Tim Prince wrote:
mdh wrote:
>The 3rd paragraph says: "Alignment requirements can generally be
satisfied easily, at the cost of some wasted space, by ensuring that
the allocator always return a poiner that meets all ( italicized)
alignment restrictions"
I have looked at the threads about alignment in this group, and most
**assume** that the writer/replies understand fully what alignment
entails. There are some quite good explanations on the web, but none
really capture for me, at least, the essence of what alignment does,
and what can go wrong if alignment is not adhered to.
So, could anyone very very briefly explain the essence of alignment
and why the C programmer should worry about it and why it seems to
come up in structs and pointers..(if this last fact is indeed
true). :-).
Thanks as usual.
No, this is not a brief subject. I'll try to compromise.
Most platforms have either a performance penalty or throw an address
fault upon misaligned access. Aligned addresses are those which are a
multiple of the size of the object (16 bytes for 128-bit parallel
objects on several platforms).
We know (most of us, anyway) what is meant, but what is
said is wrong. For example, this explanation implies that
a `char array[137];', since it is 137 bytes in size, must be
aligned on an address divisible by 137.
"Alignment requirements" are C's recognition of, or perhaps
concession to, some realities of the ways computers are built.
Most machines view memory as a big array of N bytes, with numeric
addresses running from 0 through N-1. A size-1 object like a
char can reside at any of these addresses, and the machine can
fetch, inspect, and store the char value at any of them.

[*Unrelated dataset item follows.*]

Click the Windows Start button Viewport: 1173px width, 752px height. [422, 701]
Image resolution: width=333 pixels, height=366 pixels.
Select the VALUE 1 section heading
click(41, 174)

But when it comes to multi-byte objects, machines are often
less flexible. For example, on a machine whose ints are four
bytes long, it may turn out that an int value in memory can only
be fetched and stored from an address divisible by four. That is,
the instructions that move ints to and from memory might view that
memory not as an array of bytes numbered 0 through N-1, but as an
array of ints numbered 0 through N/4-1. If so, then the first few
ints are the 0th, 1st, 2nd, 3rd, which correspond to starting byte
addresses of 0, 4, 8, 12. That is, the machine's view of memory
as an array of four-byte ints implies that an int can only start
on byte address divisible by four.
Why this artificial view? Because it can streamline the
hardware. For example, consider a machine whose memory management
unit naturally divides memory into "pages" of, say, 8KB, each with
its own access protections and other attributes. When the CPU tries
to fetch something from or store something to this memory, it must
check that the memory is mapped and grants the appropriate access
permissions. If a four-byte int necessarily starts at an address
divisible by four, it's easy to see that any such int lies entirely
in one memory page, so the CPU need only check the accessibility of
one of its bytes: the other three will necessarily be the same. But
if an int could start just anywhere, it could start one byte before
the end of a page with the other three protruding into the following
page: two access tests take more time and/or hardware than one, so
CPU designers prefer to avoid making them.
Getting back to Tim Prince's mis-statement: If we view memory
as an indexed array of bytes, we can talk about the divisibility
of a particular byte's index by this or that number. The alignment
requirement for a type T is a number Tn such that a T instance can
start at any byte whose index is divisible by Tn. By considering
the way arrays work in C, we can see that Tn must be a divisor of
sizeof(T), not a multiple thereof as Tim suggests. Thus, if an
int is four bytes long, one machine might require that it start
on a byte address divisible by 4, another might permit any even
address, and yet another might require only divisibility by 1:
any address at all will do. But no machine will require that a
four-byte int start on an address divisible by 3, or 6, or 8.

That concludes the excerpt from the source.